Beyond clinical data mining: data integration and electronic phenotyping for research cohort identification

by John Holmes (University of Pennsylvania)

16:00 (60 min) in Daysh G.07

The availability of ever-increasing amounts of highly heterogeneous clinical data poses both opportunities and challenges for the data scientist and clinical researcher. Electronic medical records are more prevalent than ever, and now we see that other data sources contribute greatly to the clinical research enterprise. These sources provide genetic, image, and environmental data, just to name three. The opportunity for enhanced clinical research is manifest in this expanding data and information ecosystem. Taken together, these data are syntactically and semantically heterogeneous on a scale that is still not fully appreciated, nor is their integration fully realized. This is because few tools currently exist to harmonize these data in a way that captures and preserves the concepts they contain and makes them usable by clinicians and researchers. For the most part, these tools focus on manually-created ontologies that require substantial skill and effort to create, and even then, they tend to be specialized to one domain or another.
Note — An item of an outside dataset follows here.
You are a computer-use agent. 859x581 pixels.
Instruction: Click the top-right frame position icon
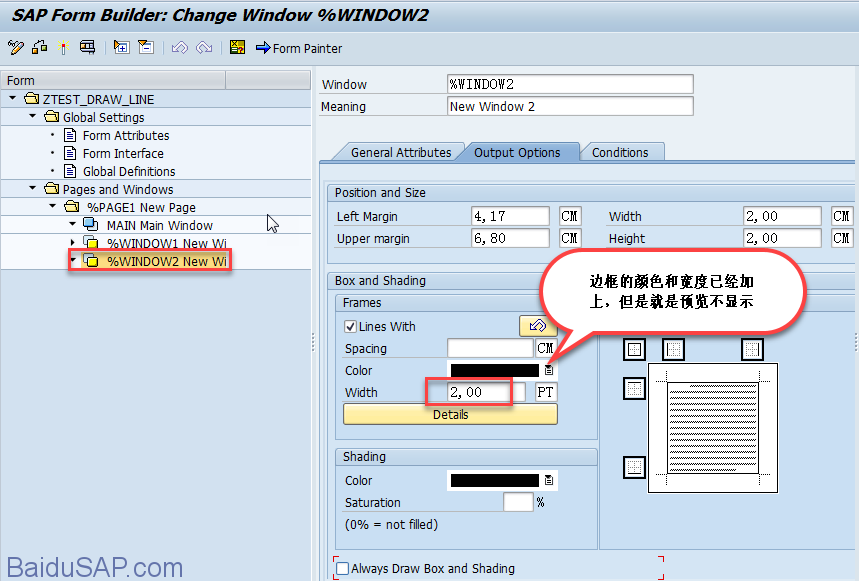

This presentation will present an approach to ontology creation for data harmonization and integration that is grounded in artificial intelligence methods of concept formation and discovery. We will explore in detail the opportunities and challenges posed to informatics and clinical researchers as they are faced with these seemingly endless sources of data. We will also discuss novel approaches to mining these complex, heterogeneous data for the purpose of constructing cohorts for research.